FOX59 reports that in September someone on a golf cart went by a mobile home in the 2100 block of Rangeline Road, near Rangeline Nature Preserve, and contacted police after they “heard dogs barking and going crazy.”
On September 18, officer John Owen went to the home in question and while no one was there, he did see dogs and chickens on the property. Officer Owen saw five dogs on chains and six chickens in a cage. There was no sign of food or water for the poor animals, and Officer Owen described the dogs as “very thin with observed ribs and open wounds.”
Police later learned that PETERSON was the owner of the property and on September 21, officer Owen returned to the home with an officer with the Indiana Gaming Commission and executed a search warrant which led to eight dogs and six chickens being removed from the home. Police also found and seized fighting paraphernalia.
All the dogs were American Staffordshire/Pitbulls and had untreated injuries. Five of them, as stated before, were first seen during the first visit. The other three, were discovered inside the mobile home in cages where they were “standing or lying down in feces and urine.” One of the three dogs found in cages had a deformed leg. A veterinarian determined it was indicative of a break that was never treated.
As reported by FOX59, “The wounds on the dogs were in various stages of healing and centered on the head and front of the body, a sign police say is consistent with dogfighting. The chickens also had injuries on their beaks and bodies that a board of health doctor said were indicative or ‘being scared or startled in their enclosure’.”
Police also said one of the dogs (who was approximately 30 pounds) was tethered to a pole by a 10-pound chain.
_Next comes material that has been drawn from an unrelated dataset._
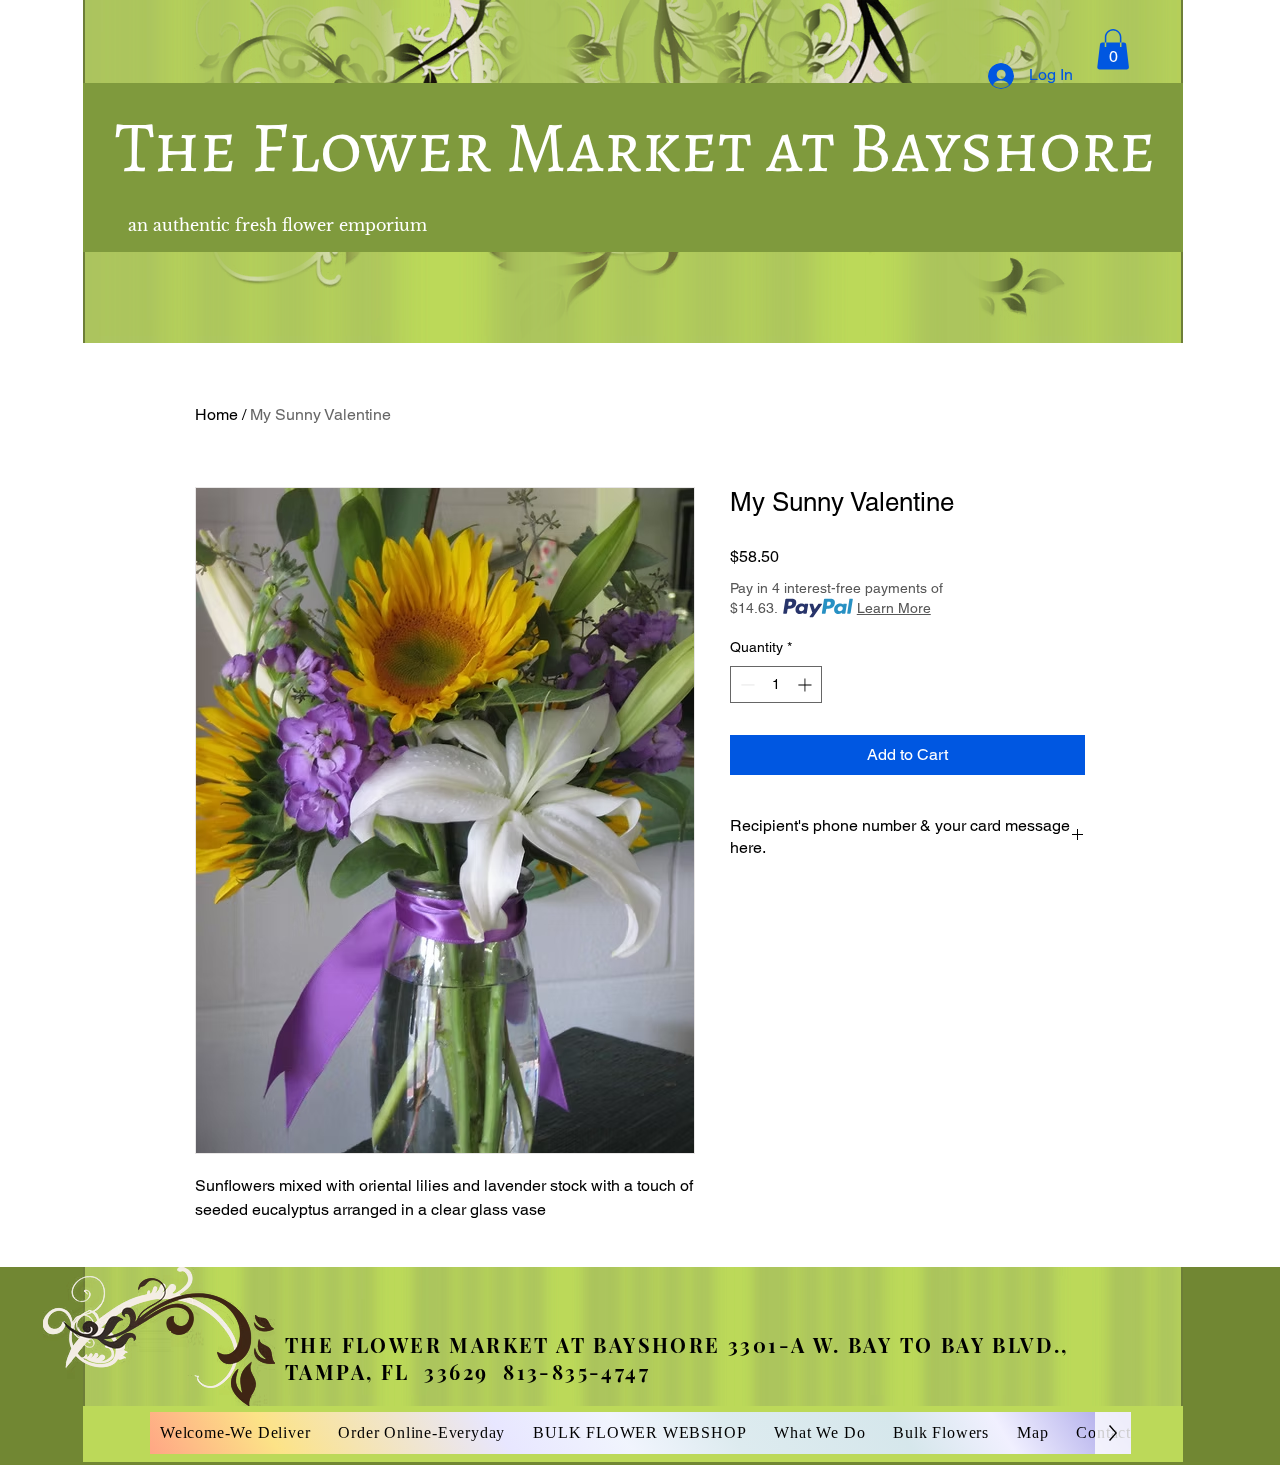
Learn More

Court documents say this type of restraint is typically used in dogfighting training.
When the dogs were removed from the home, they were put in an Animal Control vehicle in separate units.
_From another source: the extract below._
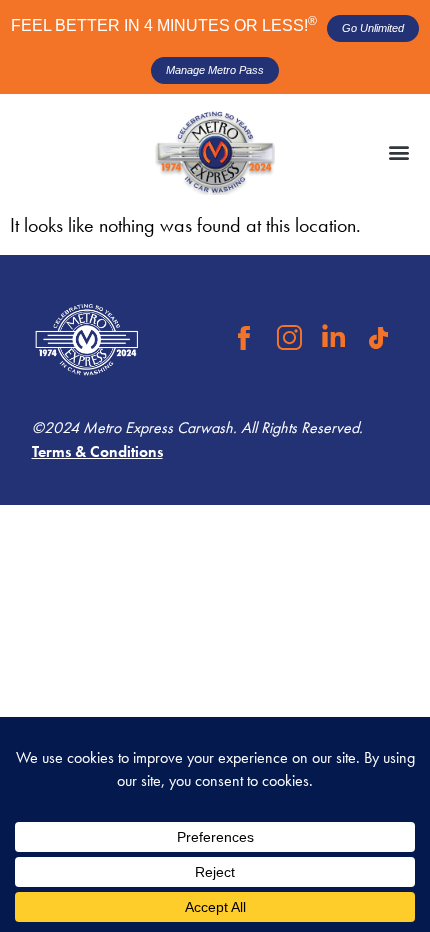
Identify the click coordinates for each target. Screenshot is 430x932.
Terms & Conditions (97, 451)
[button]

According to investigators the dogs were not overly aggressive towards human contact but became extremely aggressive towards the other dogs.
Court documents say that the dogs reacted so violently when placed next to each other and on a couple of occasions they were able to break through the walls and attack each other.
LET’S KEEP IN MIND THAT THESE INNOCENT SOULS WERE TAUGHT TO FIGHT AND BE AGGRESSIVE AGAINST THEIR WILL!!!!
A doctor who examined the dogs found all of them had wounds that were in various stages of healing, “indicating a pattern of fighting.” Six of them had a significant amount of bite wounds, and the other two had less extensive wounds.
Charges against PETERSON were filed on October 20, and an order was granted October 28, for the Animal Protection League to determine the disposition of the animals seized.
PETERSON is charged with Level 6 felony possession or purchase of an animal for fighting, Level 6 felony animal fighting contest promoting, Class A misdemeanor cruelty to an animal, Class A misdemeanor possession of animal fighting paraphernalia and charged with harboring a nonimmunized dog.
Online records show PETERSON was released on his own recognizance one hour after his arrest.
The Herald Bulletin reports that PETERSON has been accused of animal fighting before and that he was previously investigated by the Anderson Police Department’s Animal Control Division for animal fighting.
Kris Ockomon, director of Anderson’s Animal Control, explained to Officer Owen that their investigation could not prove animal fighting although it was suspected, and the Indiana Gaming Commission assisted with the investigation.